◆ **DIRECTIONS**: Return every line of the material below verbatim, leaving nothing out and changing nothing.

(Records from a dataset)
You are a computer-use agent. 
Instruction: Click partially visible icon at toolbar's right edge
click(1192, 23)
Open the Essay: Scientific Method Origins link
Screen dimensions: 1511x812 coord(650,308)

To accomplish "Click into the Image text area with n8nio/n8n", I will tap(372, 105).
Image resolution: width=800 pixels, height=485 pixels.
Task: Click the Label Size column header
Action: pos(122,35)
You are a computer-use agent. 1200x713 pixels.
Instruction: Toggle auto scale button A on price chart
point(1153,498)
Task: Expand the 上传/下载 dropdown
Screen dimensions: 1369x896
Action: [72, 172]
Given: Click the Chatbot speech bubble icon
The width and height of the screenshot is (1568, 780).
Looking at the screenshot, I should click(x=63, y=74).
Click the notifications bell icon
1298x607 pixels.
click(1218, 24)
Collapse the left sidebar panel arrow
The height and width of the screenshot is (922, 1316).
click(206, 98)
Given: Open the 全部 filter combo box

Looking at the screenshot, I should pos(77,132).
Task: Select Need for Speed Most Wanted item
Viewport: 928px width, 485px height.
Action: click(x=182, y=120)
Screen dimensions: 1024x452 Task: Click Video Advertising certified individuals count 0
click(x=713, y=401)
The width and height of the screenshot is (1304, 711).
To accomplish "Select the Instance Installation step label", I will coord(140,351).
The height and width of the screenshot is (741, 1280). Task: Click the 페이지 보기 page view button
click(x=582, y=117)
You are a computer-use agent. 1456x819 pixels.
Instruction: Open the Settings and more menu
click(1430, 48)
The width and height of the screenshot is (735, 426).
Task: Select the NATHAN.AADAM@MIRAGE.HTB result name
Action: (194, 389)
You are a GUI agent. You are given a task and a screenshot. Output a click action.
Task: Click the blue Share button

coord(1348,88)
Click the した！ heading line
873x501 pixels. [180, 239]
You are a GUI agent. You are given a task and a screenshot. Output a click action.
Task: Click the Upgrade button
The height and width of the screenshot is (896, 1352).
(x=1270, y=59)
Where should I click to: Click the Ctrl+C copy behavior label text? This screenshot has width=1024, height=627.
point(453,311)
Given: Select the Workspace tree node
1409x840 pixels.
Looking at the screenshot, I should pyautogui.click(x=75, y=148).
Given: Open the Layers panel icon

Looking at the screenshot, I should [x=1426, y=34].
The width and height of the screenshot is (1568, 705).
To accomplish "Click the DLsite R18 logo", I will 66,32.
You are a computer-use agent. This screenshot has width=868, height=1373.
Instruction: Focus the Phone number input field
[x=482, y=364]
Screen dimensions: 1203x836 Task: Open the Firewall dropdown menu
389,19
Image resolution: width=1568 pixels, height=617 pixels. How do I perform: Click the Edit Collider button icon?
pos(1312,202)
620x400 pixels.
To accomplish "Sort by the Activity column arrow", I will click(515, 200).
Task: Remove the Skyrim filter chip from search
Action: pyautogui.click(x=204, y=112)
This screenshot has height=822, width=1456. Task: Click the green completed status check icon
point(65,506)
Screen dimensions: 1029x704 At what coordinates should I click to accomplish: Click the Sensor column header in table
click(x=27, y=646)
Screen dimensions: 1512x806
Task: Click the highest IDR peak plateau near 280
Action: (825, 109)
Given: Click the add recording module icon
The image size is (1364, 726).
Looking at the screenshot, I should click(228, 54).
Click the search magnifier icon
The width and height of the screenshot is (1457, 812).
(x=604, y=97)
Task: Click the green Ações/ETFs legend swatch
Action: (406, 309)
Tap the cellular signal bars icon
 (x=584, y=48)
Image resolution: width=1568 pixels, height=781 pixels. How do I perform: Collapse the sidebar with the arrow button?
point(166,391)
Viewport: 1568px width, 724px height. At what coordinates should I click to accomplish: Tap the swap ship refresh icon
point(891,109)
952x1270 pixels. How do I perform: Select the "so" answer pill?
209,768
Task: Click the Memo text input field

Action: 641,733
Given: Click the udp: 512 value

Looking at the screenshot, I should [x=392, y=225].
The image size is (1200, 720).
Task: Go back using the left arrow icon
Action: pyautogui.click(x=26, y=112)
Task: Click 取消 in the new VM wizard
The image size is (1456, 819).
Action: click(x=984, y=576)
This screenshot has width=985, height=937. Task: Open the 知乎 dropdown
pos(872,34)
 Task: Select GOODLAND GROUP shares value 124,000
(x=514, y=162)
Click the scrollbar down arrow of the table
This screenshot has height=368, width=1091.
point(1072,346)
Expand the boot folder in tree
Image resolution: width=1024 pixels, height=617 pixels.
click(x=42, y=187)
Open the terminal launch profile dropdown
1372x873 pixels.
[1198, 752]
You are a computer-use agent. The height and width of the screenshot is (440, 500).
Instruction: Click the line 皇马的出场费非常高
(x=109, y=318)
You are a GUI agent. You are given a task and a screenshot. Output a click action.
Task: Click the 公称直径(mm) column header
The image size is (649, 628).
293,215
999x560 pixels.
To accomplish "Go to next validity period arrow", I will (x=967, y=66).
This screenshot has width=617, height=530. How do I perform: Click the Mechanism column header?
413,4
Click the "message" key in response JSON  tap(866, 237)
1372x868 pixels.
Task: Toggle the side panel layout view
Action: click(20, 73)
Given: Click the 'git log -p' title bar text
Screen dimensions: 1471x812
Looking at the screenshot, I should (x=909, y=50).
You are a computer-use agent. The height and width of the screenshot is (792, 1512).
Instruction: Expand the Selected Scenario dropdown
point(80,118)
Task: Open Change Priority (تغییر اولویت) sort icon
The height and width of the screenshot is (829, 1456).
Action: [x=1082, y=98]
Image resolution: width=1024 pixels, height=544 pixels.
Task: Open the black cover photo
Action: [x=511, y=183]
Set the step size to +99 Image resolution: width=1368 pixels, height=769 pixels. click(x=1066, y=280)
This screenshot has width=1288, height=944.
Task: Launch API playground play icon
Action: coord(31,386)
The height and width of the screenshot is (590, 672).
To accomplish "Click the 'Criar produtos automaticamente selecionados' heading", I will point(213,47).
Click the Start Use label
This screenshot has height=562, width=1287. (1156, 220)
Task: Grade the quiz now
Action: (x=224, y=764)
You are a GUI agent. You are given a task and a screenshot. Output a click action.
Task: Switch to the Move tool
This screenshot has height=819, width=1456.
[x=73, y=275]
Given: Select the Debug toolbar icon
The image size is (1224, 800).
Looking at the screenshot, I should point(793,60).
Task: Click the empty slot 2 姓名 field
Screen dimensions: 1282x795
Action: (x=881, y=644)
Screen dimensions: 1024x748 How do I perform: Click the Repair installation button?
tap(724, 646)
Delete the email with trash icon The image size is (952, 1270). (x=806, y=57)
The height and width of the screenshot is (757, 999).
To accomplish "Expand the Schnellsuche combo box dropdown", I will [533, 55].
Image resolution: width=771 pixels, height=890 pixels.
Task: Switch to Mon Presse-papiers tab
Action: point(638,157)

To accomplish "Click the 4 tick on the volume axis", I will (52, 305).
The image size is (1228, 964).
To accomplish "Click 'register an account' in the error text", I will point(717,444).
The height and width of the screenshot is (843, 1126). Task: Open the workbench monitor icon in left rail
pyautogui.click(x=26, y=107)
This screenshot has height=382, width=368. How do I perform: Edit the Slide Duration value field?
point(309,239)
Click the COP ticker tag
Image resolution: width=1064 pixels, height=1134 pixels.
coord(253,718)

◆ **THE ANSWER**:
You are a computer-use agent. 
Instruction: Click partially visible icon at toolbar's right edge
click(1192, 23)
Open the Essay: Scientific Method Origins link
Screen dimensions: 1511x812 coord(650,308)

To accomplish "Click into the Image text area with n8nio/n8n", I will tap(372, 105).
Image resolution: width=800 pixels, height=485 pixels.
Task: Click the Label Size column header
Action: pos(122,35)
You are a computer-use agent. 1200x713 pixels.
Instruction: Toggle auto scale button A on price chart
point(1153,498)
Task: Expand the 上传/下载 dropdown
Screen dimensions: 1369x896
Action: [72, 172]
Given: Click the Chatbot speech bubble icon
The width and height of the screenshot is (1568, 780).
Looking at the screenshot, I should click(x=63, y=74).
Click the notifications bell icon
1298x607 pixels.
click(1218, 24)
Collapse the left sidebar panel arrow
The height and width of the screenshot is (922, 1316).
click(206, 98)
Given: Open the 全部 filter combo box

Looking at the screenshot, I should pos(77,132).
Task: Select Need for Speed Most Wanted item
Viewport: 928px width, 485px height.
Action: click(x=182, y=120)
Screen dimensions: 1024x452 Task: Click Video Advertising certified individuals count 0
click(x=713, y=401)
The width and height of the screenshot is (1304, 711).
To accomplish "Select the Instance Installation step label", I will coord(140,351).
The height and width of the screenshot is (741, 1280). Task: Click the 페이지 보기 page view button
click(x=582, y=117)
You are a computer-use agent. 1456x819 pixels.
Instruction: Open the Settings and more menu
click(1430, 48)
The width and height of the screenshot is (735, 426).
Task: Select the NATHAN.AADAM@MIRAGE.HTB result name
Action: (194, 389)
You are a GUI agent. You are given a task and a screenshot. Output a click action.
Task: Click the blue Share button

coord(1348,88)
Click the した！ heading line
873x501 pixels. [180, 239]
You are a GUI agent. You are given a task and a screenshot. Output a click action.
Task: Click the Upgrade button
The height and width of the screenshot is (896, 1352).
(x=1270, y=59)
Where should I click to: Click the Ctrl+C copy behavior label text? This screenshot has width=1024, height=627.
point(453,311)
Given: Select the Workspace tree node
1409x840 pixels.
Looking at the screenshot, I should pyautogui.click(x=75, y=148).
Given: Open the Layers panel icon

Looking at the screenshot, I should [x=1426, y=34].
The width and height of the screenshot is (1568, 705).
To accomplish "Click the DLsite R18 logo", I will 66,32.
You are a computer-use agent. This screenshot has width=868, height=1373.
Instruction: Focus the Phone number input field
[x=482, y=364]
Screen dimensions: 1203x836 Task: Open the Firewall dropdown menu
389,19
Image resolution: width=1568 pixels, height=617 pixels. How do I perform: Click the Edit Collider button icon?
pos(1312,202)
620x400 pixels.
To accomplish "Sort by the Activity column arrow", I will click(515, 200).
Task: Remove the Skyrim filter chip from search
Action: pyautogui.click(x=204, y=112)
This screenshot has height=822, width=1456. Task: Click the green completed status check icon
point(65,506)
Screen dimensions: 1029x704 At what coordinates should I click to accomplish: Click the Sensor column header in table
click(x=27, y=646)
Screen dimensions: 1512x806
Task: Click the highest IDR peak plateau near 280
Action: (825, 109)
Given: Click the add recording module icon
The image size is (1364, 726).
Looking at the screenshot, I should click(228, 54).
Click the search magnifier icon
The width and height of the screenshot is (1457, 812).
(x=604, y=97)
Task: Click the green Ações/ETFs legend swatch
Action: (406, 309)
Tap the cellular signal bars icon
 (x=584, y=48)
Image resolution: width=1568 pixels, height=781 pixels. How do I perform: Collapse the sidebar with the arrow button?
point(166,391)
Viewport: 1568px width, 724px height. At what coordinates should I click to accomplish: Tap the swap ship refresh icon
point(891,109)
952x1270 pixels. How do I perform: Select the "so" answer pill?
209,768
Task: Click the Memo text input field

Action: 641,733
Given: Click the udp: 512 value

Looking at the screenshot, I should [x=392, y=225].
The image size is (1200, 720).
Task: Go back using the left arrow icon
Action: pyautogui.click(x=26, y=112)
Task: Click 取消 in the new VM wizard
The image size is (1456, 819).
Action: click(x=984, y=576)
This screenshot has width=985, height=937. Task: Open the 知乎 dropdown
pos(872,34)
 Task: Select GOODLAND GROUP shares value 124,000
(x=514, y=162)
Click the scrollbar down arrow of the table
This screenshot has height=368, width=1091.
point(1072,346)
Expand the boot folder in tree
Image resolution: width=1024 pixels, height=617 pixels.
click(x=42, y=187)
Open the terminal launch profile dropdown
1372x873 pixels.
[1198, 752]
You are a computer-use agent. The height and width of the screenshot is (440, 500).
Instruction: Click the line 皇马的出场费非常高
(x=109, y=318)
You are a GUI agent. You are given a task and a screenshot. Output a click action.
Task: Click the 公称直径(mm) column header
The image size is (649, 628).
293,215
999x560 pixels.
To accomplish "Go to next validity period arrow", I will (x=967, y=66).
This screenshot has width=617, height=530. How do I perform: Click the Mechanism column header?
413,4
Click the "message" key in response JSON  tap(866, 237)
1372x868 pixels.
Task: Toggle the side panel layout view
Action: click(20, 73)
Given: Click the 'git log -p' title bar text
Screen dimensions: 1471x812
Looking at the screenshot, I should (x=909, y=50).
You are a computer-use agent. The height and width of the screenshot is (792, 1512).
Instruction: Expand the Selected Scenario dropdown
point(80,118)
Task: Open Change Priority (تغییر اولویت) sort icon
The height and width of the screenshot is (829, 1456).
Action: [x=1082, y=98]
Image resolution: width=1024 pixels, height=544 pixels.
Task: Open the black cover photo
Action: [x=511, y=183]
Set the step size to +99 Image resolution: width=1368 pixels, height=769 pixels. click(x=1066, y=280)
This screenshot has width=1288, height=944.
Task: Launch API playground play icon
Action: coord(31,386)
The height and width of the screenshot is (590, 672).
To accomplish "Click the 'Criar produtos automaticamente selecionados' heading", I will point(213,47).
Click the Start Use label
This screenshot has height=562, width=1287. (1156, 220)
Task: Grade the quiz now
Action: (x=224, y=764)
You are a GUI agent. You are given a task and a screenshot. Output a click action.
Task: Switch to the Move tool
This screenshot has height=819, width=1456.
[x=73, y=275]
Given: Select the Debug toolbar icon
The image size is (1224, 800).
Looking at the screenshot, I should point(793,60).
Task: Click the empty slot 2 姓名 field
Screen dimensions: 1282x795
Action: (x=881, y=644)
Screen dimensions: 1024x748 How do I perform: Click the Repair installation button?
tap(724, 646)
Delete the email with trash icon The image size is (952, 1270). (x=806, y=57)
The height and width of the screenshot is (757, 999).
To accomplish "Expand the Schnellsuche combo box dropdown", I will [533, 55].
Image resolution: width=771 pixels, height=890 pixels.
Task: Switch to Mon Presse-papiers tab
Action: point(638,157)

To accomplish "Click the 4 tick on the volume axis", I will (52, 305).
The image size is (1228, 964).
To accomplish "Click 'register an account' in the error text", I will point(717,444).
The height and width of the screenshot is (843, 1126). Task: Open the workbench monitor icon in left rail
pyautogui.click(x=26, y=107)
This screenshot has height=382, width=368. How do I perform: Edit the Slide Duration value field?
point(309,239)
Click the COP ticker tag
Image resolution: width=1064 pixels, height=1134 pixels.
coord(253,718)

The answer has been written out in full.